▶ _Instructions to follow_:
Go over the entries below line by line, copying each one that contains the word "computer".

Data entries:
:::
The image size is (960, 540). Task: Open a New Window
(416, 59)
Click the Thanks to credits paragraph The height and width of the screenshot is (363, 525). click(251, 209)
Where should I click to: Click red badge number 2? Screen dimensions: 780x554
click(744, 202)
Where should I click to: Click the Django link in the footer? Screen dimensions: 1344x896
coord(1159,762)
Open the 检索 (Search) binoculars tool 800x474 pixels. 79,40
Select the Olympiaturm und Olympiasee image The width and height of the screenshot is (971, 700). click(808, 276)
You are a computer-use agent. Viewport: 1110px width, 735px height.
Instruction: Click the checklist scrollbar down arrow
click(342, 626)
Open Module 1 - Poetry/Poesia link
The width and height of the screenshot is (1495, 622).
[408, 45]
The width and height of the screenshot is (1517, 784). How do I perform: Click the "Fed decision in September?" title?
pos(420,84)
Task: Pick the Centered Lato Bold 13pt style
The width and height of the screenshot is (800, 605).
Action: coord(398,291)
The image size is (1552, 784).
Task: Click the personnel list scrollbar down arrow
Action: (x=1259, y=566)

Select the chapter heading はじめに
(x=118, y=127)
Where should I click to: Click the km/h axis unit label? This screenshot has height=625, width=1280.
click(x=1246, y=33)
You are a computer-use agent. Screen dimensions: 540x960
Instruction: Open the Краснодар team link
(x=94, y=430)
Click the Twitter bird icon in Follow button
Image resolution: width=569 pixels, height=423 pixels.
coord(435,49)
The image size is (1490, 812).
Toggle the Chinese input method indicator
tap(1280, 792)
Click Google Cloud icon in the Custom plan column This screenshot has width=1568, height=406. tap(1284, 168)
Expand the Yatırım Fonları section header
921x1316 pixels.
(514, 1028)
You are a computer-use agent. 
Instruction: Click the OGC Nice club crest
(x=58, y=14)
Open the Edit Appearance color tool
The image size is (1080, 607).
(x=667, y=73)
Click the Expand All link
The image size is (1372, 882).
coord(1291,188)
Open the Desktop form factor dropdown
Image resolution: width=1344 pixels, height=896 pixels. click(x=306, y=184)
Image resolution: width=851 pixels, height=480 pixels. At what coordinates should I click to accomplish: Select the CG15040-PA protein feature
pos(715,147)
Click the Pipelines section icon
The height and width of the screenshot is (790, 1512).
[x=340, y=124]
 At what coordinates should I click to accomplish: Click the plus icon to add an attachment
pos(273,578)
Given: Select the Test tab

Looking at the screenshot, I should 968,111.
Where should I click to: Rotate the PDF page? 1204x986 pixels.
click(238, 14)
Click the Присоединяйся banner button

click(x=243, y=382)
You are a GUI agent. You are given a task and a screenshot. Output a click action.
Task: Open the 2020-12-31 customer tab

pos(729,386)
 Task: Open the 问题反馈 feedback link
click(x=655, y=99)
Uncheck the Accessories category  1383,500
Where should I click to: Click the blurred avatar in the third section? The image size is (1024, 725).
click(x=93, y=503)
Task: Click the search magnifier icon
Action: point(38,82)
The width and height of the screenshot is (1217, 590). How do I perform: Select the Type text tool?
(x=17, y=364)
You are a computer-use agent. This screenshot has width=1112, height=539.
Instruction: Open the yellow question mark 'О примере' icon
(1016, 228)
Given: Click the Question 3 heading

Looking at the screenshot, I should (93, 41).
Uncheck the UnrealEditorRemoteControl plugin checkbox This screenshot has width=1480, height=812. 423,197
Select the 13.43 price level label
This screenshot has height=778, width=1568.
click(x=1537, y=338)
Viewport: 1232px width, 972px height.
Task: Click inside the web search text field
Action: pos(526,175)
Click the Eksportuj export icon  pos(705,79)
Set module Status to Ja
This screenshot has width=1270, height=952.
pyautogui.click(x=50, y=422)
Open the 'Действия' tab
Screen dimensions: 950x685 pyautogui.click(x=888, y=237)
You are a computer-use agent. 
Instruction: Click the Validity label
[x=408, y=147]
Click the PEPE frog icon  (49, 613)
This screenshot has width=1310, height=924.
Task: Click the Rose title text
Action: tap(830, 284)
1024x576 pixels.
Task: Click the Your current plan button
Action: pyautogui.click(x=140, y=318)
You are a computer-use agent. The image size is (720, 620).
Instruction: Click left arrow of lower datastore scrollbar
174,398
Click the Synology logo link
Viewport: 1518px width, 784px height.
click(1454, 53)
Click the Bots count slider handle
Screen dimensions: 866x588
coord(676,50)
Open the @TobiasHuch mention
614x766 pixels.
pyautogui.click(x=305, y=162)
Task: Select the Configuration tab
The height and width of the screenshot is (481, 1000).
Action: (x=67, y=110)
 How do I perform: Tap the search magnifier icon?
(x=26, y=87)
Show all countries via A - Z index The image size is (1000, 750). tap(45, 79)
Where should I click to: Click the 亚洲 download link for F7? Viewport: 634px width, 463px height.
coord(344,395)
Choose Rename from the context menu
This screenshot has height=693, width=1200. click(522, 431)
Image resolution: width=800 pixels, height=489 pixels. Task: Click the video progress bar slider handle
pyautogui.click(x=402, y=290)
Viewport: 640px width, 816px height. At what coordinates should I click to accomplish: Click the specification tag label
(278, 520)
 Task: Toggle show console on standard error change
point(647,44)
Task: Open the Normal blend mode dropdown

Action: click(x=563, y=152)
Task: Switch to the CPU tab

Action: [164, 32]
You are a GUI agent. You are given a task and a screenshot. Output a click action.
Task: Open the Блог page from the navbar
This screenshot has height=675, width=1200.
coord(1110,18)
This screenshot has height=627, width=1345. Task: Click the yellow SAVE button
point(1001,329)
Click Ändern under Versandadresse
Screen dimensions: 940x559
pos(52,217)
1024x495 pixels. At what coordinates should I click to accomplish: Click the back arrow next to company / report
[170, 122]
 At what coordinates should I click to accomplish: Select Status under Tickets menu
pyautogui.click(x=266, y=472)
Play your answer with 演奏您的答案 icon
:::
▶ _Output for this exercise_:
You are a computer-use agent. Viewport: 1110px width, 735px height.
You are a computer-use agent. Screen dimensions: 540x960
You are a computer-use agent. 
You are a computer-use agent. This screenshot has width=1112, height=539.
You are a computer-use agent. 
You are a computer-use agent. The image size is (720, 620).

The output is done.